La Azzurra arrancó el torneo con una clara idea de juego, ejecutada a la perfección en los primeros quince minutos. Con posesión, agresividad y lectura del rival, el equipo de Quesada golpeó rápido con los tries de Louis Lynagh —tras una notable intervención de Juan Ignacio Brex— y Tommaso Menoncello. Italia dominó territorio y pelota, y capitalizó cada avance frente a una Escocia sorprendida y desordenada en defensa.

quesada
Gonzalo Quesada marcó un hito en su debut para Italia en el Seis Naciones. 

Gonzalo Quesada marcó un hito en su debut para Italia en el Seis Naciones.

El trabajo de Italia para lograr el triunfo

El conjunto visitante reaccionó apoyándose en el empuje de sus forwards y en los errores defensivos italianos cerca del ingoal. Tras varios penales consecutivos, Jack Dempsey logró quebrar la resistencia local. Aun así, el cierre del primer tiempo volvió a mostrar la mano del entrenador argentino: orden, paciencia y puntos cuando el partido lo permite. Con una conversión por lado y un penal de Paolo Garbisi, Italia se fue al descanso 15-7 arriba.

En el complemento, la lluvia transformó el partido y puso a prueba el plan de Quesada. El juego se volvió friccionado, con menos fases y muchos errores, pero Italia no se desordenó.
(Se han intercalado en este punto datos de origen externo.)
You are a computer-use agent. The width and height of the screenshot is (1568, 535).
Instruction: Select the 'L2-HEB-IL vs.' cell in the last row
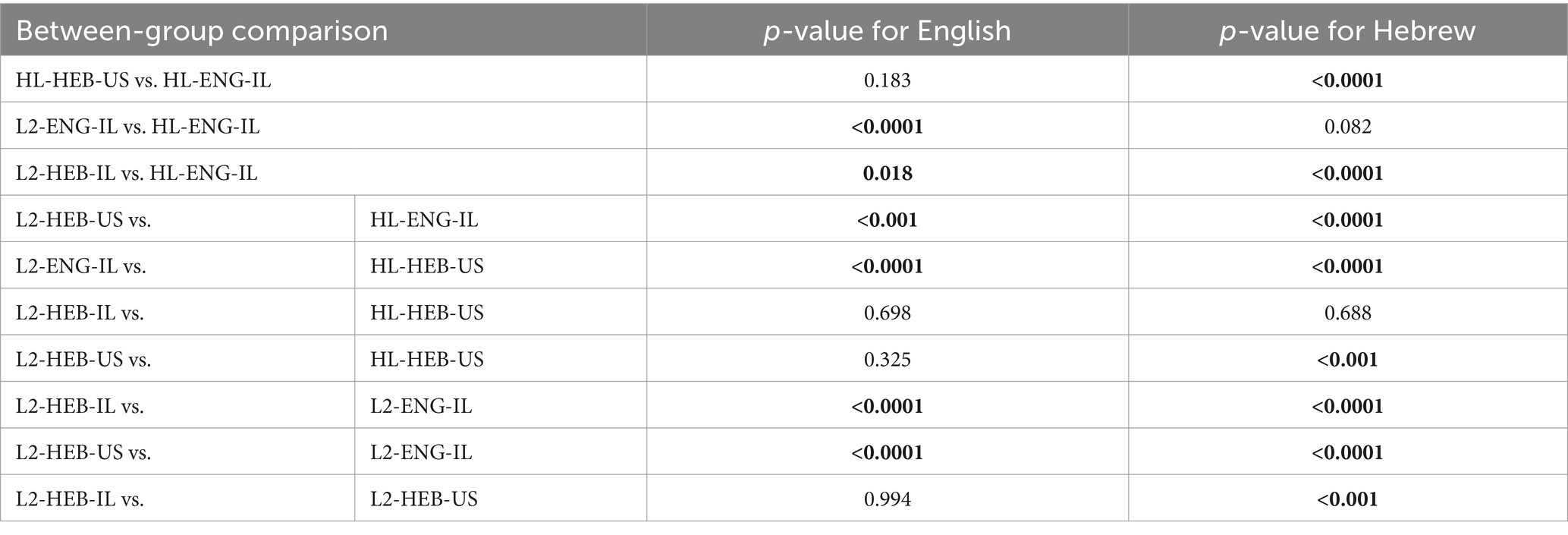(80, 499)
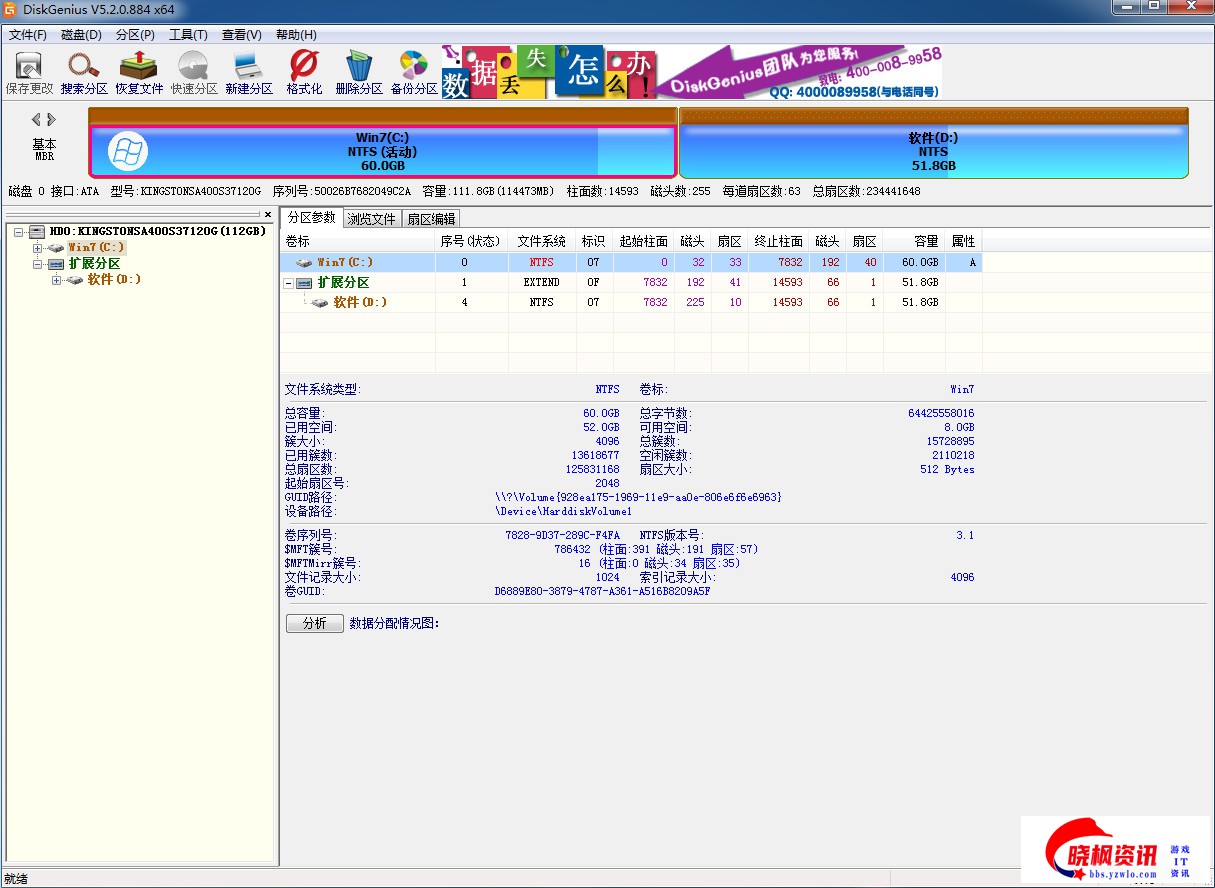The width and height of the screenshot is (1215, 888).
Task: Collapse the HD0 KINGSTON disk tree node
Action: tap(19, 232)
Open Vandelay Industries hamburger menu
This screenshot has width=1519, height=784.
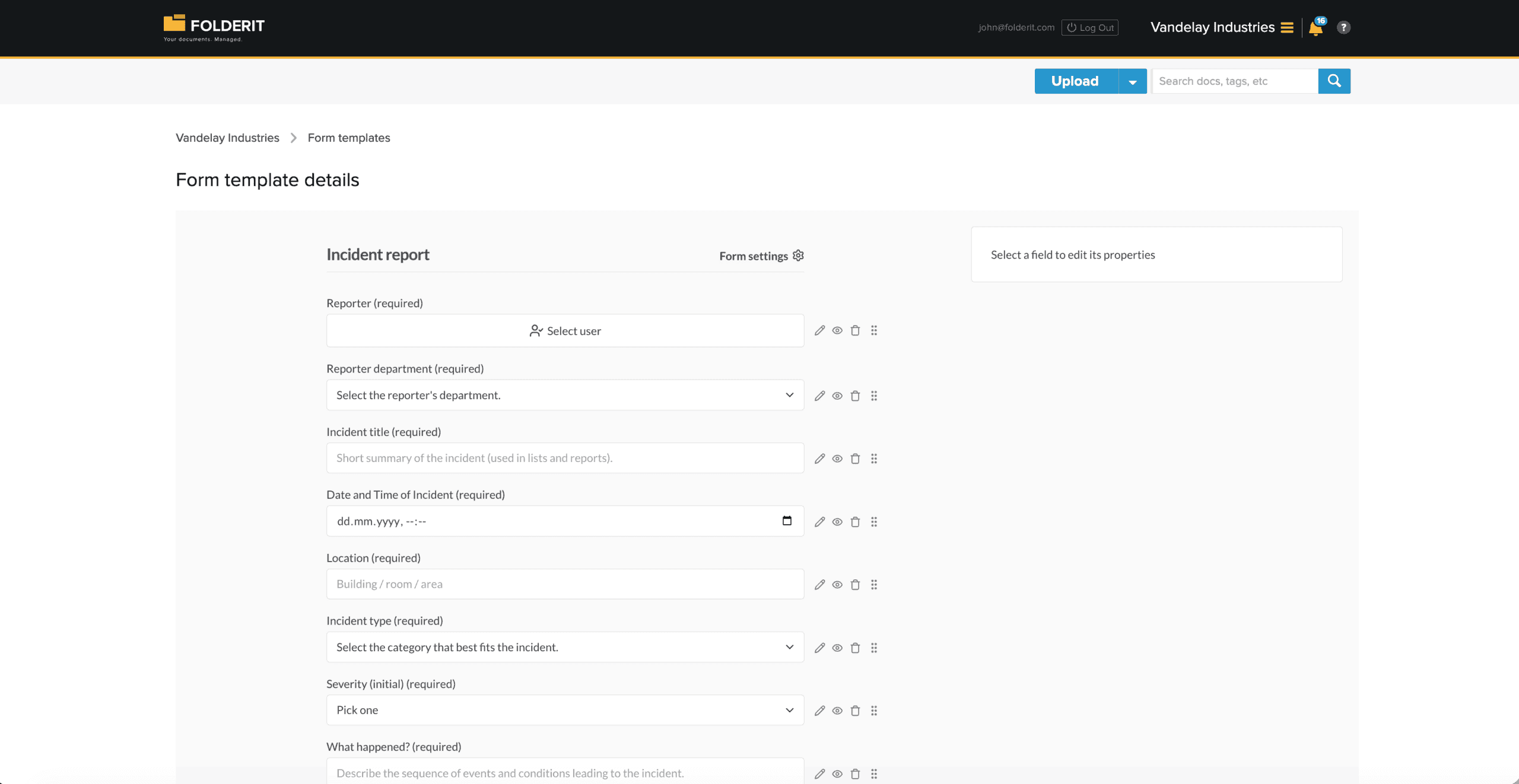[1286, 27]
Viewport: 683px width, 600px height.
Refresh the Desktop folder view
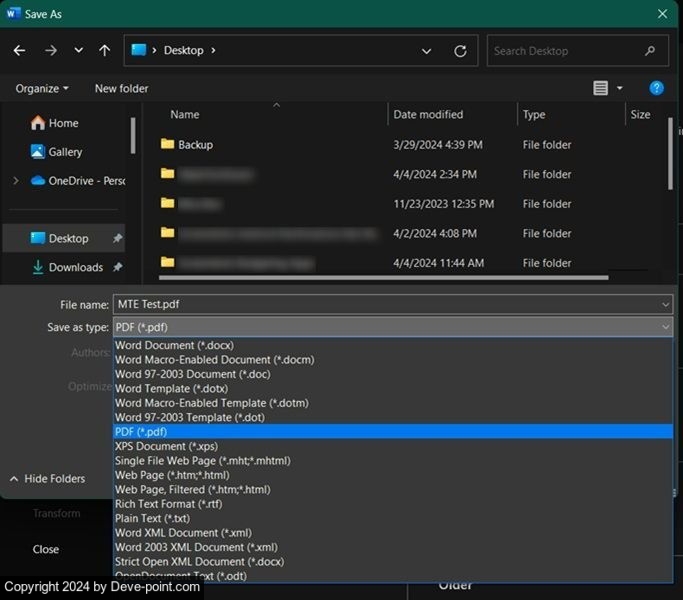click(460, 51)
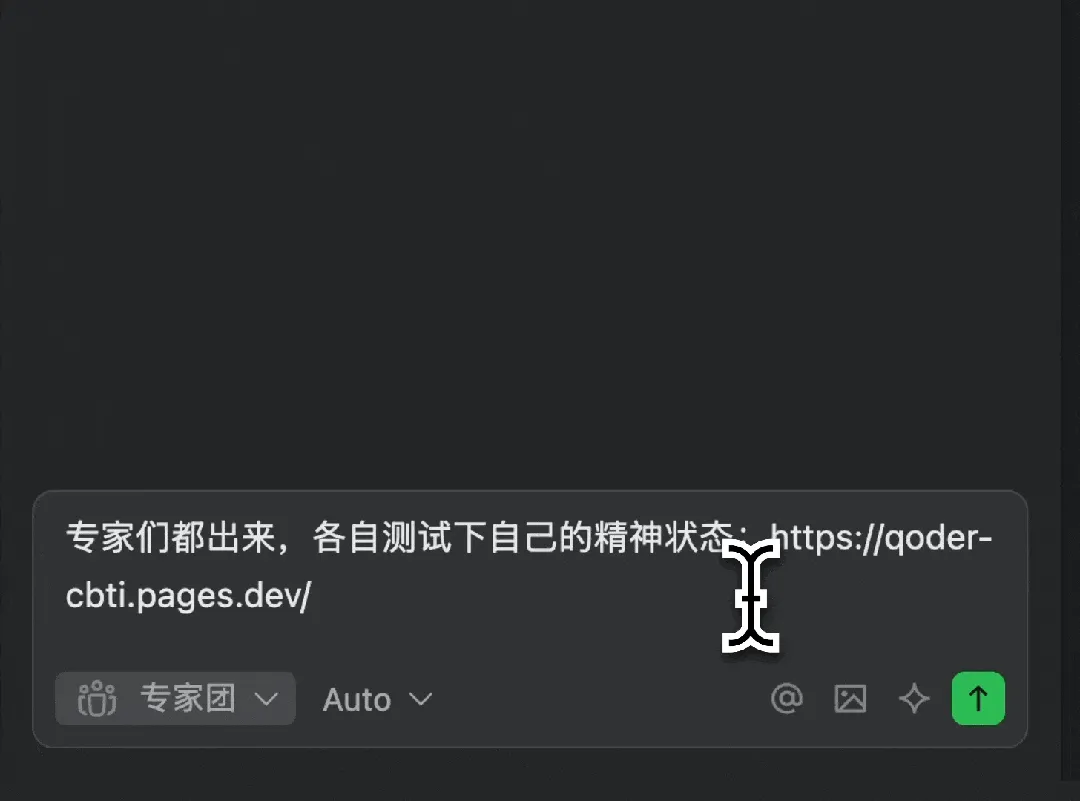Place cursor after trailing slash of URL

(x=313, y=596)
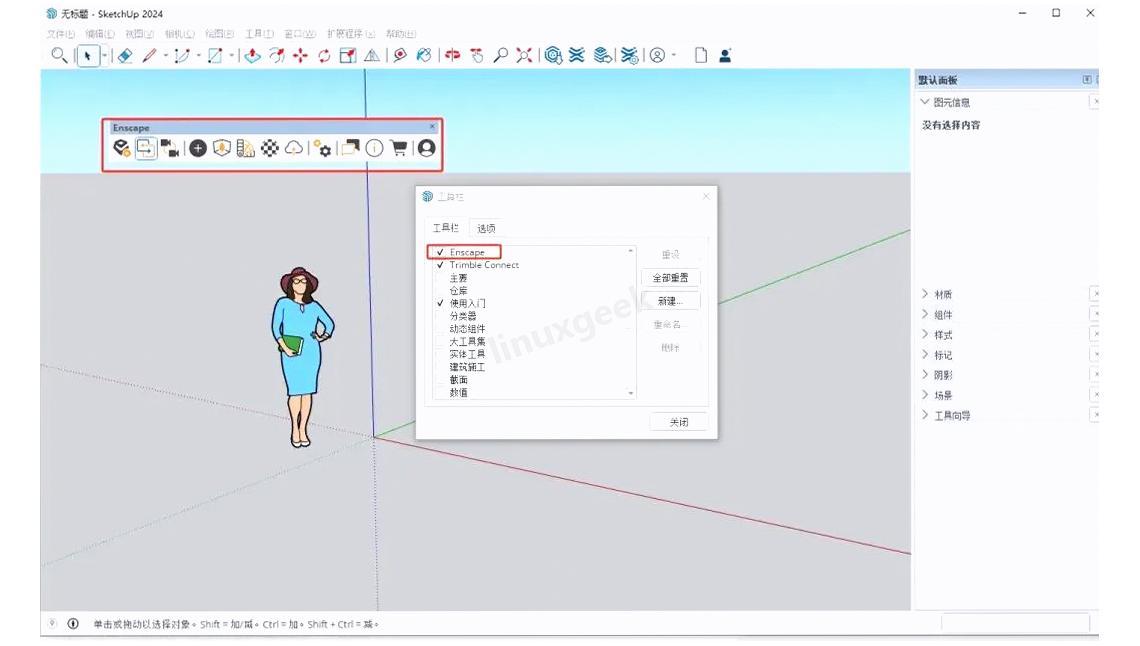This screenshot has height=646, width=1140.
Task: Click the toolbar list scroll-down arrow
Action: pyautogui.click(x=630, y=394)
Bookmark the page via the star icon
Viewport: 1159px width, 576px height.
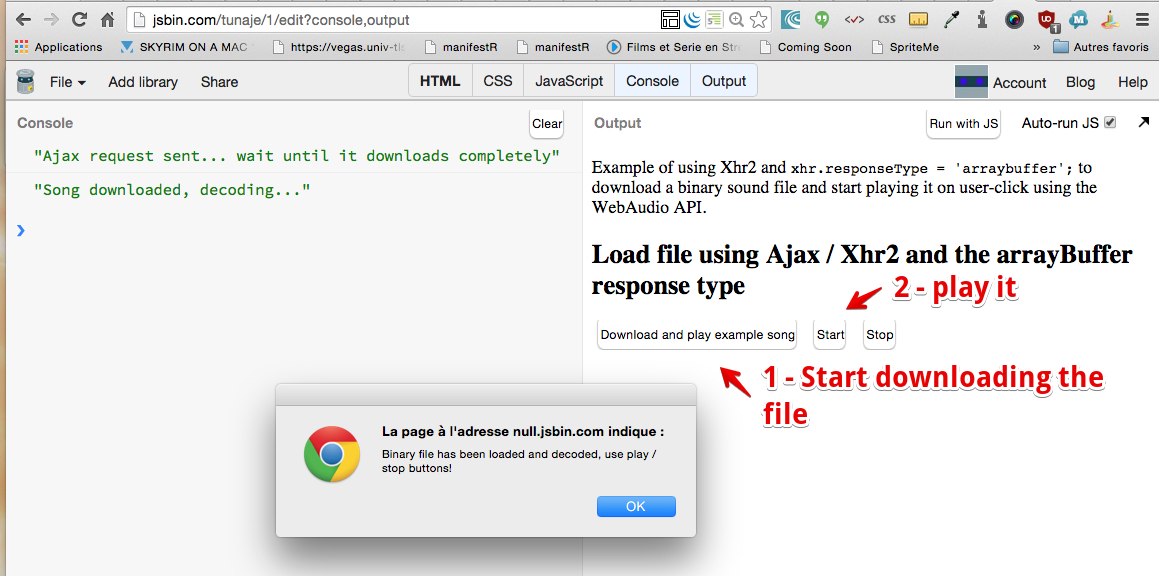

Defendió con disciplina, ganó las formaciones fijas y entendió que el contexto pedía administrar la ventaja antes que arriesgar de más. Solo hubo un penal por lado, reflejo de un duelo trabado y físico.

Escocia encontró una última esperanza a través de los cambios y del empuje del maul: de un line, George Horne se filtró y apoyó el try que dejó el marcador 18-15, con más de diez minutos por jugar. Fue entonces cuando apareció la faceta más destacada del equipo de Quesada: la fortaleza mental. Italia resistió 29 fases finales sin quebrarse y cerró el partido defendiendo cada metro con convicción.

El triunfo no solo suma puntos, sino que confirma un proceso. Bajo la conducción de Gonzalo Quesada, Italia mostró identidad, carácter y una madurez competitiva que ilusiona en este Seis Naciones. Una victoria que vale mucho más que el resultado.